## Selected passage

Seems the answer may be simpler than you think—or remember. A new study shows that people with memories of past lives are more likely than others to misremember the source of any given piece of information.

Study author Maarten Peters of Maastricht University in the Netherlands tested patients of "reincarnation therapists," who use hypnosis to help their patients remember "past lives," which the clients believe are at the root of their current problems.

Subjects were given a memory test known as the false fame paradigm, in which they were asked to recite a list of unfamiliar names. The next day, they were shown a list that included those names, new names, and the names of famous people. The results: subjects who claimed to have memories of previous lives were more likely than those without such recollections to misidentify more of the previously recited names as belonging to famous people.

In other words, people who believe they had previous lives are committing a source-monitoring error, or an error in judgment about the original source of a memory. (In this case, they are misremembering the source—themselves—of nonfamous names.) This is important because source-monitoring mistakes are the first in a sequence of events that psychologists believe lead to false memories.

## Activity 1
Reproduce, word for word, everything in the passage on past-life memories above from "Subjects were given" down to "to false memories.".
## Activity 2
Summarize the passage on past-life memories above in two sentences.

## Data shown
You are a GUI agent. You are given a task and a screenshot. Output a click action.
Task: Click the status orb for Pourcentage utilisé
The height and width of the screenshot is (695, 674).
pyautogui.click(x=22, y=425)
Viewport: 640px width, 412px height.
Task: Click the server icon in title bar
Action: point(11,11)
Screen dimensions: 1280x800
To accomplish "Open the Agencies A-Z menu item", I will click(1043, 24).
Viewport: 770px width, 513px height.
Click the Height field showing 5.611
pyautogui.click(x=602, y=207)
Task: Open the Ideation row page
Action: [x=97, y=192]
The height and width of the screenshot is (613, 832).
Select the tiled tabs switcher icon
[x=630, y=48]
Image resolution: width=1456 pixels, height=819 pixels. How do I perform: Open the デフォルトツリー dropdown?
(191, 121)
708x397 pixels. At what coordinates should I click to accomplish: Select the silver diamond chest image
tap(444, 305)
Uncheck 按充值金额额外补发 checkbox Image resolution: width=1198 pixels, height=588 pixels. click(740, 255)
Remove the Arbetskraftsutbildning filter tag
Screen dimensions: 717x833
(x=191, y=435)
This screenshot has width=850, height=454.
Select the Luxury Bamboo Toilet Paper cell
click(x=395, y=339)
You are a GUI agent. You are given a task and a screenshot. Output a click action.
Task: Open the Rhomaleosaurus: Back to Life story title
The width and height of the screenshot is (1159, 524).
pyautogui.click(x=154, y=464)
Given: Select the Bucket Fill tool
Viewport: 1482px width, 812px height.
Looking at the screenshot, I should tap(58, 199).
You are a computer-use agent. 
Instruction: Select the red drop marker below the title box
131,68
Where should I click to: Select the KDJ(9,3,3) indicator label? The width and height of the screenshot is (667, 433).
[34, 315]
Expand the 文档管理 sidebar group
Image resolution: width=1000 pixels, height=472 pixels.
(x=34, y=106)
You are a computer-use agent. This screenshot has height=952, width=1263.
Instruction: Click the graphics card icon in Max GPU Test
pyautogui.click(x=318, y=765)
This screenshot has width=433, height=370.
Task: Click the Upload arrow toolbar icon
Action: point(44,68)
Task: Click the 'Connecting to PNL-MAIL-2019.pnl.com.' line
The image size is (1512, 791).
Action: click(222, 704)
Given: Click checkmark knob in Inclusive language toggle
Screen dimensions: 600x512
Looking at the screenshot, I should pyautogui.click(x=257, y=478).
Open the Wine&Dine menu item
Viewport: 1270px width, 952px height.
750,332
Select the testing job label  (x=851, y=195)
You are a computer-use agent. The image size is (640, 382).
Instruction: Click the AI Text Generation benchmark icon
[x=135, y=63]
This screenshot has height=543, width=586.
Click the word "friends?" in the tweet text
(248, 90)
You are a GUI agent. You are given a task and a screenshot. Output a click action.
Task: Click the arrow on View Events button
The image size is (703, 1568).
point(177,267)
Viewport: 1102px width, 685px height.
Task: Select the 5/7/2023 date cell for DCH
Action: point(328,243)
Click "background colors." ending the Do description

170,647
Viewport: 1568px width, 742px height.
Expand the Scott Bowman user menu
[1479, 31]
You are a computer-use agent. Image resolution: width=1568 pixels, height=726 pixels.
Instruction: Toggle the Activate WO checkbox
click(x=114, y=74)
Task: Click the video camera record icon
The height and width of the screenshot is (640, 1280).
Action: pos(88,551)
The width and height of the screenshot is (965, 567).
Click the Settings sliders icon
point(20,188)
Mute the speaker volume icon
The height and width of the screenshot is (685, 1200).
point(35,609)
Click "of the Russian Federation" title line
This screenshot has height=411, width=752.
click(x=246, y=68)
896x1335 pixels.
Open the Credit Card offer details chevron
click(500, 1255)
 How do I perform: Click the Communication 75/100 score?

## Worked solution 1
Subjects were given a memory test known as the false fame paradigm, in which they were asked to recite a list of unfamiliar names. The next day, they were shown a list that included those names, new names, and the names of famous people. The results: subjects who claimed to have memories of previous lives were more likely than those without such recollections to misidentify more of the previously recited names as belonging to famous people.

In other words, people who believe they had previous lives are committing a source-monitoring error, or an error in judgment about the original source of a memory. (In this case, they are misremembering the source—themselves—of nonfamous names.) This is important because source-monitoring mistakes are the first in a sequence of events that psychologists believe lead to false memories.

## Worked solution 2
Maarten Peters of Maastricht University gave patients of reincarnation therapists a false fame memory test. Those who claimed memories of previous lives were more likely to misidentify previously recited unfamiliar names as famous, a source-monitoring error that psychologists believe is the first step in a sequence leading to false memories.